**Prompt A**
In the passage below on climate change and crop-eating insects, why might elevated carbon dioxide and temperatures lead insects to devour crops more readily? Answer in one to three sentences.
**Prompt B**
The passage below on climate change and crop-eating insects projects additional yearly losses for specific grains if the world warms by 2 degrees. List each grain with its projected amount.
**Prompt C**
Reproduce the part of the passage below on climate change and crop-eating insects that starts at "Since the dawn" and ends at "world slowly warms.".

**Reading passage**
··········
Giving Compass' Take:

• Three decades of studies have shown that elevated carbon dioxide and temperatures can lower the nutritional quality of certain plants, and decrease the ability of plants to produce toxins to protect themselves. Both factors might drive insects to devour crops even more readily than they otherwise would, as The Atlantic reports.

• What can we do to adapt to these changes and how drastically will they alter our ecosystem? Those in the environmental sector need to explore ways to reduce admissions and look at the practice of soil sequestration.

• Here's another example of how climate change is affecting the agricultural system.


Since the dawn of agriculture, humans have been unwillingly nourishing insects by growing plants that they then devour. Their mandibles consume somewhere between 10 and 20 percent of crops produced around the world. And these losses are likely to grow as the world slowly warms.

By looking at how insects will respond to rising temperatures, a team of researchers led by Curtis Deutsch and Joshua Tewksbury have calculated how rice, maize, and wheat—which provide 42 percent of humanity’s calories—will fare as the globe heats up. The results aren’t pretty.

They estimate that the portion of these grains that’s lost to insects will increase by 10 to 25 percent for every extra degree Celsius of warming. Some predictions say that we can almost certainly expect 2 degrees of warming by the end of the century. If that happens, and the team’s calculations are accurate, then every year, the burgeoning legions of insects will deprive the world of a further 19 million metric tons of wheat, 14 million metric tons of rice, and 14 million metric tons of maize. “We’re not talking about the collapse of agriculture, but we’re talking about significant losses,” says Deutsch, who works at the University of Washington.
··········
**Stored data**
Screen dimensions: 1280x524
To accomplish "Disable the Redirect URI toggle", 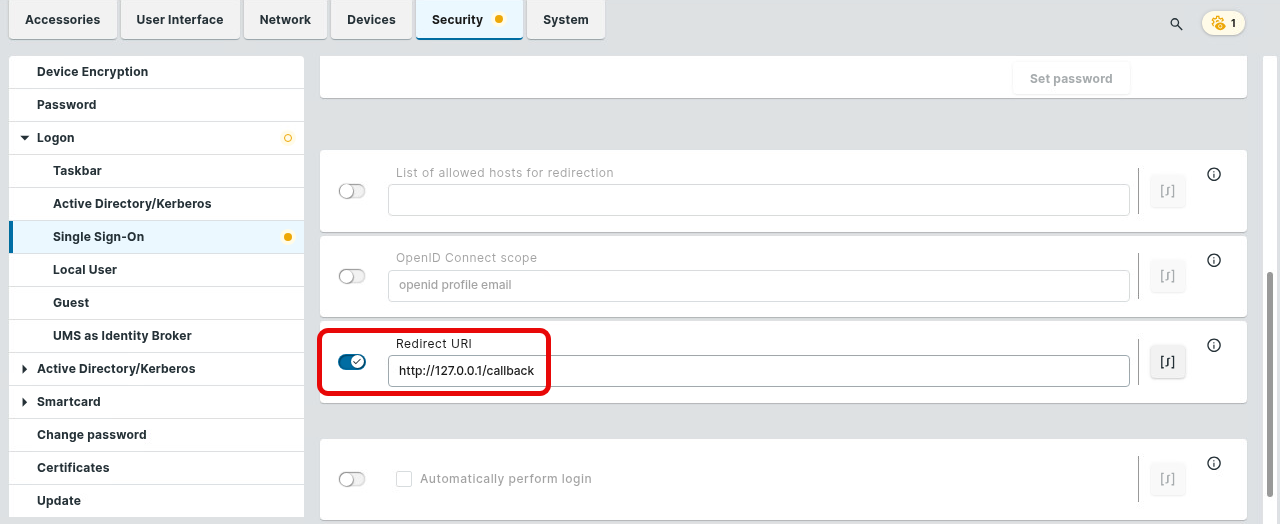I will [x=352, y=362].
··········
**Response A**
Studies show that elevated carbon dioxide and temperatures can lower the nutritional quality of certain plants. They can also decrease plants' ability to produce toxins to protect themselves. Both factors might drive insects to eat crops even more readily than they otherwise would.

**Response B**
- Wheat: a further 19 million metric tons
- Rice: a further 14 million metric tons
- Maize: a further 14 million metric tons

**Response C**
Since the dawn of agriculture, humans have been unwillingly nourishing insects by growing plants that they then devour. Their mandibles consume somewhere between 10 and 20 percent of crops produced around the world. And these losses are likely to grow as the world slowly warms.